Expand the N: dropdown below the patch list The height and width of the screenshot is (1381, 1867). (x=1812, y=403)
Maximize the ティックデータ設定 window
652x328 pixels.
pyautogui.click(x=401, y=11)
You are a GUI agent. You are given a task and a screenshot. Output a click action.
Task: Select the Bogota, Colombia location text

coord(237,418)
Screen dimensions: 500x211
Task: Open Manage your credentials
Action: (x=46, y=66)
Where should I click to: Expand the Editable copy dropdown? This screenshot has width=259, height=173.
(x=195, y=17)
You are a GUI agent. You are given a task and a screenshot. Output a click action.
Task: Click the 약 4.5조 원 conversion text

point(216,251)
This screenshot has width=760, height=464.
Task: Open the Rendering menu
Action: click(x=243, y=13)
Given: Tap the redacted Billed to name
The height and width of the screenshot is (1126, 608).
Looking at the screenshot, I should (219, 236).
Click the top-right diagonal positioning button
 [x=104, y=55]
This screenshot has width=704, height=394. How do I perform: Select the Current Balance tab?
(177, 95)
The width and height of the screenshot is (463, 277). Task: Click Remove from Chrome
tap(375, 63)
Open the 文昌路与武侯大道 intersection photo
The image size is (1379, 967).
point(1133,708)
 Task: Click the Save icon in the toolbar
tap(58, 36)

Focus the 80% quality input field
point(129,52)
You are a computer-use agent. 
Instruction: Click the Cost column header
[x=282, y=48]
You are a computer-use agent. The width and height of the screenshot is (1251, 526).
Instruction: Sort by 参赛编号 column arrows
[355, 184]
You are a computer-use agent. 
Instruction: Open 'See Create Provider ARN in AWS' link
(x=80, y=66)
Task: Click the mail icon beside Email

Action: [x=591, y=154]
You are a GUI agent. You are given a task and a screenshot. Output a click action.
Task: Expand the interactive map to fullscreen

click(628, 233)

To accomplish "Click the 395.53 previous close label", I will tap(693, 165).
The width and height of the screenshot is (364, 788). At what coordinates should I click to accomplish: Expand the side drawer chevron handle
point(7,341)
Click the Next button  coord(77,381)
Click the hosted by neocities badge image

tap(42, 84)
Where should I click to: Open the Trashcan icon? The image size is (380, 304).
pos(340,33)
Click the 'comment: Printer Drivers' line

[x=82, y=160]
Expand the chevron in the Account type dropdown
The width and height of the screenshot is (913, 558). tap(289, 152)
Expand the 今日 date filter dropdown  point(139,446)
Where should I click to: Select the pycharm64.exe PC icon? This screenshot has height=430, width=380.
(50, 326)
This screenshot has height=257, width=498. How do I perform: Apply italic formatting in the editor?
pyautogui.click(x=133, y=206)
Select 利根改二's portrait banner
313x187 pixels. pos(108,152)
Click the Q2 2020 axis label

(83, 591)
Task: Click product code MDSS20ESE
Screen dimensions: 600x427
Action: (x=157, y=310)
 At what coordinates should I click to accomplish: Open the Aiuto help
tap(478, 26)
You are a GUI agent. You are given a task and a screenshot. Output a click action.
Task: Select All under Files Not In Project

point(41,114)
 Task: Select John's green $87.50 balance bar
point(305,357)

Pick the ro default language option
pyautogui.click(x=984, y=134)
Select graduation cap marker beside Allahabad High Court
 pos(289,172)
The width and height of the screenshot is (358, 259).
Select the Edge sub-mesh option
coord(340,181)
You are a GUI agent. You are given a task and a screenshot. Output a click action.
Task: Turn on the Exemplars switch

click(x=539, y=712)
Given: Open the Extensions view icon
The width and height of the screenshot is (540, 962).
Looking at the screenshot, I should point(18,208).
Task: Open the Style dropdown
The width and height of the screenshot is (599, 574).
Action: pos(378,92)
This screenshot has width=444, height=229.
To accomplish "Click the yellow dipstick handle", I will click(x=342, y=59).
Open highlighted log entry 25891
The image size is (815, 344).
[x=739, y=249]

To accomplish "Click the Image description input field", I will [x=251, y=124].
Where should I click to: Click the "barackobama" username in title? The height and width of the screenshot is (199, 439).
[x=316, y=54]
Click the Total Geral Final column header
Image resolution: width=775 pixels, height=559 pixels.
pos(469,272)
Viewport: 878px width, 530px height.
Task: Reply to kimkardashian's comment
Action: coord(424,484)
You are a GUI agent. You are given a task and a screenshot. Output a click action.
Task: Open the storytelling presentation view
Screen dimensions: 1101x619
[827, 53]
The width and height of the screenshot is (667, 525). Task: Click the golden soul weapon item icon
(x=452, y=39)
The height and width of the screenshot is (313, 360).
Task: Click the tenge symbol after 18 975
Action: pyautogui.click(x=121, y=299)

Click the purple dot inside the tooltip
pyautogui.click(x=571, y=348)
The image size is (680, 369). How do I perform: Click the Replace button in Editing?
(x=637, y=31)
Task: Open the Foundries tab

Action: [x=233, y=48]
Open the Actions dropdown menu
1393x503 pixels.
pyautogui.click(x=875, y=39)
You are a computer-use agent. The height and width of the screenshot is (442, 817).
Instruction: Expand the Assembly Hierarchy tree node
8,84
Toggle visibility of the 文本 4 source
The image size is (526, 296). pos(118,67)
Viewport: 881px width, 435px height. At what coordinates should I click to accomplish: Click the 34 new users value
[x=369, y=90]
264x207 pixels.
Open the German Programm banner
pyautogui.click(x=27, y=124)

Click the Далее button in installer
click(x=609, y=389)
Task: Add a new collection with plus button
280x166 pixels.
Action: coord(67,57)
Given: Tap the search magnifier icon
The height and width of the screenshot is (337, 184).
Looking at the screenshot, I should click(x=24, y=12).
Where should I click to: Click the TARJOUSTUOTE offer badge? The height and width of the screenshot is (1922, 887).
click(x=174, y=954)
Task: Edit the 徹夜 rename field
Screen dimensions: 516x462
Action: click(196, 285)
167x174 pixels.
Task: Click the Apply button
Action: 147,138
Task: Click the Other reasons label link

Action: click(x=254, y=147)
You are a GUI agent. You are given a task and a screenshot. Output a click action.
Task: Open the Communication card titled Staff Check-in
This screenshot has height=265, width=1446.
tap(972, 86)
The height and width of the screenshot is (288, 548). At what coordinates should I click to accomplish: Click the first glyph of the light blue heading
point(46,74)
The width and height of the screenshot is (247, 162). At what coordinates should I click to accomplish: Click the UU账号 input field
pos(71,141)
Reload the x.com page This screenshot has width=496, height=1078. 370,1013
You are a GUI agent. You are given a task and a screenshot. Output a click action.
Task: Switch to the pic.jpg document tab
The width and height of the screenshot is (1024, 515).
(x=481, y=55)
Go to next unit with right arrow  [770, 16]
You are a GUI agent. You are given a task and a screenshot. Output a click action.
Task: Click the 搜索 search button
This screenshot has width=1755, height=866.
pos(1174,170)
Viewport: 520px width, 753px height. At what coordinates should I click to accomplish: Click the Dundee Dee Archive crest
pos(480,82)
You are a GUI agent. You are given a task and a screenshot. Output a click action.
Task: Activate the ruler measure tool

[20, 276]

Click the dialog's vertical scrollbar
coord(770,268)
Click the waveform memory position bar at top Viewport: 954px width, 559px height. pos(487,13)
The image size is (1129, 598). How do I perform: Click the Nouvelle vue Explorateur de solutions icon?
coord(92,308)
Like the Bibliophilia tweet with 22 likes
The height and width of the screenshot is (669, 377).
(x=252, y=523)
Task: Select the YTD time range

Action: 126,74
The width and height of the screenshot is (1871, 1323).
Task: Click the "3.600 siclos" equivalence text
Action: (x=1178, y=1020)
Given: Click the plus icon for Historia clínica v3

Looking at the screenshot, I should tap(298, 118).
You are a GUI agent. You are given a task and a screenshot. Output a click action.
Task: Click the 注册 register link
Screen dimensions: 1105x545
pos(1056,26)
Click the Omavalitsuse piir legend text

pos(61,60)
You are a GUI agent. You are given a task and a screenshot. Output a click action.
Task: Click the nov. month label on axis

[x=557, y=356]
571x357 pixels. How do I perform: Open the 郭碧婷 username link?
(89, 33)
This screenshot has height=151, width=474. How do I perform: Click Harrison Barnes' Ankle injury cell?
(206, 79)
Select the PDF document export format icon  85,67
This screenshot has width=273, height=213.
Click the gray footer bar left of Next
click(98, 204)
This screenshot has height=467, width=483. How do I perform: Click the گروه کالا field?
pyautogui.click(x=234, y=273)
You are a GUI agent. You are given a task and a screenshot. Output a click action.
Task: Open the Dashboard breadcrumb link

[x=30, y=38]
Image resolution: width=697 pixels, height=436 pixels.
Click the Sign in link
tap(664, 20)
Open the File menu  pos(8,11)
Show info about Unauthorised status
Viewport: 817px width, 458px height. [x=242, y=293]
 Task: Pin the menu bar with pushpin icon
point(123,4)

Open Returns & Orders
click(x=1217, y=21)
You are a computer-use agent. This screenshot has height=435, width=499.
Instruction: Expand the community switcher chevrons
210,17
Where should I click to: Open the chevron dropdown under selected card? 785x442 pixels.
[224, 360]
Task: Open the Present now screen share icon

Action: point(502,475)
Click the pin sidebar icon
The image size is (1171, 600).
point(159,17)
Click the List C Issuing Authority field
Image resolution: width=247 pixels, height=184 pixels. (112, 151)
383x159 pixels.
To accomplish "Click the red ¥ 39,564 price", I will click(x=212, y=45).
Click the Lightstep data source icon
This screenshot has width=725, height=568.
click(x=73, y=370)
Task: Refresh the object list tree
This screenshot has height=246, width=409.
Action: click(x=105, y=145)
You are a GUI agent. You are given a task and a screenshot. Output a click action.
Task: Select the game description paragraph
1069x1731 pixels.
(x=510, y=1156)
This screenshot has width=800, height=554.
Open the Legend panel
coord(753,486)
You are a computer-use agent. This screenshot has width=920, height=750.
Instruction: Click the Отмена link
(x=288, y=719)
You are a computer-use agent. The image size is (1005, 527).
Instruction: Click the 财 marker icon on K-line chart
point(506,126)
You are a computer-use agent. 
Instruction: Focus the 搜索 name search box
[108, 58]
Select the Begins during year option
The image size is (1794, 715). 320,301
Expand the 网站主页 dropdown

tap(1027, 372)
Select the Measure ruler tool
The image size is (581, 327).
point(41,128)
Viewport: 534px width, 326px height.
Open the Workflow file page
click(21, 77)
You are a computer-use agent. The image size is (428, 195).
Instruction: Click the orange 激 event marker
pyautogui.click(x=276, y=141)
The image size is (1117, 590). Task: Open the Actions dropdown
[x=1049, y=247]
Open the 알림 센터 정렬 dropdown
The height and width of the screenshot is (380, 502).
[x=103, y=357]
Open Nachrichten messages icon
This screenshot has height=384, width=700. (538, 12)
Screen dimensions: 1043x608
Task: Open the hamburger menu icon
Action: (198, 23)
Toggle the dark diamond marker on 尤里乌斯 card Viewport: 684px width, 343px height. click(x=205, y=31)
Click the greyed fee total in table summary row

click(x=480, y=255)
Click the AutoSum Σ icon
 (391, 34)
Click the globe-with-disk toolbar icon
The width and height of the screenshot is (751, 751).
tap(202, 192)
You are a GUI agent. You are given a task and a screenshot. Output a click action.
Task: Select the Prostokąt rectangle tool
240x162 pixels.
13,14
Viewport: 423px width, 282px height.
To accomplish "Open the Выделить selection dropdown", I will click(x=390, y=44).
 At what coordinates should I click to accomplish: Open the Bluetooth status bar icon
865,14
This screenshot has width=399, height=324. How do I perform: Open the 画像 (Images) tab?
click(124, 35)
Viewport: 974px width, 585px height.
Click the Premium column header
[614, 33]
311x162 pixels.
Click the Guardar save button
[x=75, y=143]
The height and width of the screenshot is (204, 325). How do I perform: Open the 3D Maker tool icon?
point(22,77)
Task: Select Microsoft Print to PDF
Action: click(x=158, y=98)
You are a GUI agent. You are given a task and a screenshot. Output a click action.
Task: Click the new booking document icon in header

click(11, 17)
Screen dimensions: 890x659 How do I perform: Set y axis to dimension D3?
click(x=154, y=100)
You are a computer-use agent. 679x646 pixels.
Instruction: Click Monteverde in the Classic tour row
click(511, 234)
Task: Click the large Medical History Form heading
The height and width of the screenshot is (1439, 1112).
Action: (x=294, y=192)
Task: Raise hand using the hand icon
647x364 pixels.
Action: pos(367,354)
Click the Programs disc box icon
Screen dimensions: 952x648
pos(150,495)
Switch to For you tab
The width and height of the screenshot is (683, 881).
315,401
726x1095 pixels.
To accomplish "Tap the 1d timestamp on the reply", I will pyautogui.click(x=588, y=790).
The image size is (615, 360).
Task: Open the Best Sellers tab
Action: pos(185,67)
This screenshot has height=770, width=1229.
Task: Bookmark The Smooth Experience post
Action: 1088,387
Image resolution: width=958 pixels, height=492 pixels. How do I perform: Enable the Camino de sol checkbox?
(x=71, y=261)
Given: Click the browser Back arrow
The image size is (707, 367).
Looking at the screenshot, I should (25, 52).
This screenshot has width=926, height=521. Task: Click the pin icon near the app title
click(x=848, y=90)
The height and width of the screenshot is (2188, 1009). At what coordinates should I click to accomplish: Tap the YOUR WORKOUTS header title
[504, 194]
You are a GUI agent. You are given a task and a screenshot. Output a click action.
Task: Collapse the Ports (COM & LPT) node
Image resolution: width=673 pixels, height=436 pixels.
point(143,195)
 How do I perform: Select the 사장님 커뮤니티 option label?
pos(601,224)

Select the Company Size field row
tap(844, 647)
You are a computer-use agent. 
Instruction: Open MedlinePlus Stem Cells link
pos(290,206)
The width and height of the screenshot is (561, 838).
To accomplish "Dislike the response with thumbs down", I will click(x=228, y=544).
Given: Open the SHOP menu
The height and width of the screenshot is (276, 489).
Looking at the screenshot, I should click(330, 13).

What the exercise asks »
The reply should consist of one number: how many lines of the material contain the word "description".

Reply »
2